### Given records
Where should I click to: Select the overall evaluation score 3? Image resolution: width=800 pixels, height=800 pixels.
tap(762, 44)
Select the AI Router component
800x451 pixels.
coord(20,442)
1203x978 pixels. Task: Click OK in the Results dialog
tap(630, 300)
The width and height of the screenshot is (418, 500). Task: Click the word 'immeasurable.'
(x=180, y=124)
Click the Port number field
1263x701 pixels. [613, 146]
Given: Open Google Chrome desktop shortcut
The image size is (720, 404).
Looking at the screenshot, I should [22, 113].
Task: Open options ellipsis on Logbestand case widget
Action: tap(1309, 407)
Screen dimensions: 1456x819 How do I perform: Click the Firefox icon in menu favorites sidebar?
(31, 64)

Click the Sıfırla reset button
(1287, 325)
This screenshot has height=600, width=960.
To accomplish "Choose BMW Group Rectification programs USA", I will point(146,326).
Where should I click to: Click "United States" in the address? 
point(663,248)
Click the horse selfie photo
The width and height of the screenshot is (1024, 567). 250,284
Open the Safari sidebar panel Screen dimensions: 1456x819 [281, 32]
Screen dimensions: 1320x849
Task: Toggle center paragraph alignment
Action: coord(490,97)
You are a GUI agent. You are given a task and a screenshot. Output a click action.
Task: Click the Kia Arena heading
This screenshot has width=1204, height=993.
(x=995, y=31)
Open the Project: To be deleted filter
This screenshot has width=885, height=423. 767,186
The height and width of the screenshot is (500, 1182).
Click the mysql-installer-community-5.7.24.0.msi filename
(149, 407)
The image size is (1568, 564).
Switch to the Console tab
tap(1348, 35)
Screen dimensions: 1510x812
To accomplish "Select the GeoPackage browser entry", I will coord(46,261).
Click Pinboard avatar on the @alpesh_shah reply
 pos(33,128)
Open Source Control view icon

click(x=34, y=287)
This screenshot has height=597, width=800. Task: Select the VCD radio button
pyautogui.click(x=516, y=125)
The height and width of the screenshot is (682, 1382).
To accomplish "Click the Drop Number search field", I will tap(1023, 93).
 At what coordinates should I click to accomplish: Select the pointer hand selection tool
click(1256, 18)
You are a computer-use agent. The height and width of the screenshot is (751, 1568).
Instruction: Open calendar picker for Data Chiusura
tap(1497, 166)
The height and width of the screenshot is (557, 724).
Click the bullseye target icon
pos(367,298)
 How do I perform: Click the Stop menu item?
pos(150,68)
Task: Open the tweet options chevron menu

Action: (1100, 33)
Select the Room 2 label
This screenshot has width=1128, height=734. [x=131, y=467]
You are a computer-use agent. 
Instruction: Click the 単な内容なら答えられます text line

### Exercise objective
Copy out each line of the records that contains the string "computer", leaving out all other lines.

### Full output
You are a computer-use agent. The height and width of the screenshot is (751, 1568).
You are a computer-use agent. 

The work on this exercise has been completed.